What the target is doesn't matter for the DR purposes of smite evil.

Grand Lodge

Pathfinder Adventure, Rulebook Subscriber

Read a little further.

PRD wrote:
In addition, while smite evil is in effect, the paladin gains a deflection bonus equal to her Charisma modifier (if any) to her AC against attacks made by the target of the smite. If the paladin targets a creature that is not evil, the smite is wasted with no effect.

Also...

Cubed wrote:

Spiritual Ally (APG)

When the spiritual ally hits, it deals...force damage...it strikes as a spell, not a weapon, so it bypasses DR and can affect incorporeal creatures.

While force damage bypasses DR, it does not bypass hardness.


burkoJames wrote:
Rushley son of Halum wrote:
burkoJames wrote:
Ascalaphus wrote:
Smite Evil (where applicable due to alignment)
Smite Evil bypasses DR regardless of alignment.
Smite evil only works if the target is evil...

NO.

PRD wrote:
Once per day, a paladin can call out to the powers of good to aid her in her struggle against evil. As a swift action, the paladin chooses one target within sight to smite. If this target is evil, the paladin adds her Charisma bonus (if any) to her attack rolls and adds her paladin level to all damage rolls made against the target of her smite. If the target of smite evil is an outsider with the evil subtype, an evil-aligned dragon, or an undead creature, the bonus to damage on the first successful attack increases to 2 points of damage per level the paladin possesses. Regardless of the target, smite evil attacks automatically bypass any DR the creature might possess.
What the target is doesn't matter for the DR purposes of smite evil.

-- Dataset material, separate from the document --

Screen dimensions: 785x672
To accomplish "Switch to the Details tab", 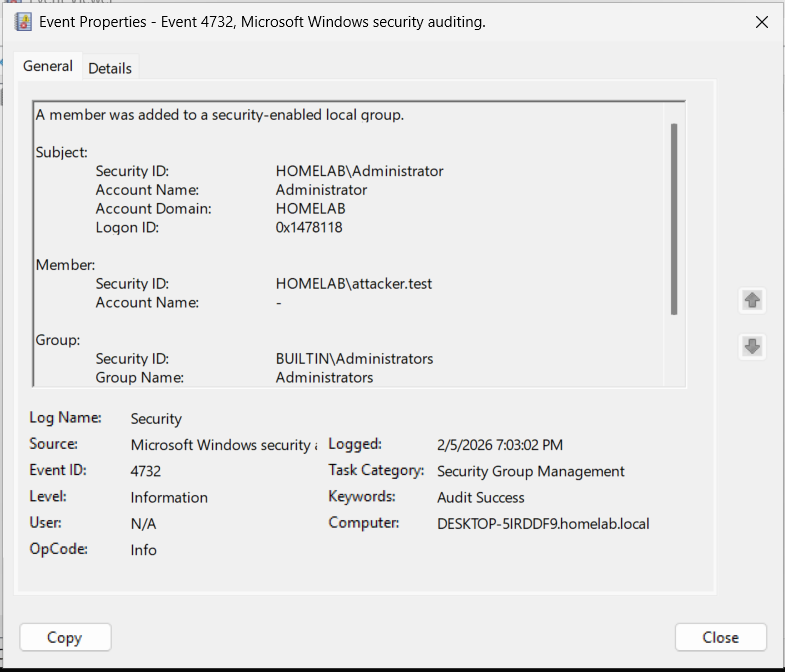I will coord(110,68).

Read the italic first, THEN read the bold. Regardless of the target being an evil outsider, evil-aligned dragon or an undead or no, it ignores DR. But it still has to be evil in any case. Is clumsily written, but there it is. It only works on evil creatures. If the ability is used on a non-evil creature, the use is lost, like fizzled spell. That's why Paladins have Detect Evil at will so to not waste their precious smites.

By you logic, the ability should just be called "Smite", an ability that does extra stuff vs. evil creatures.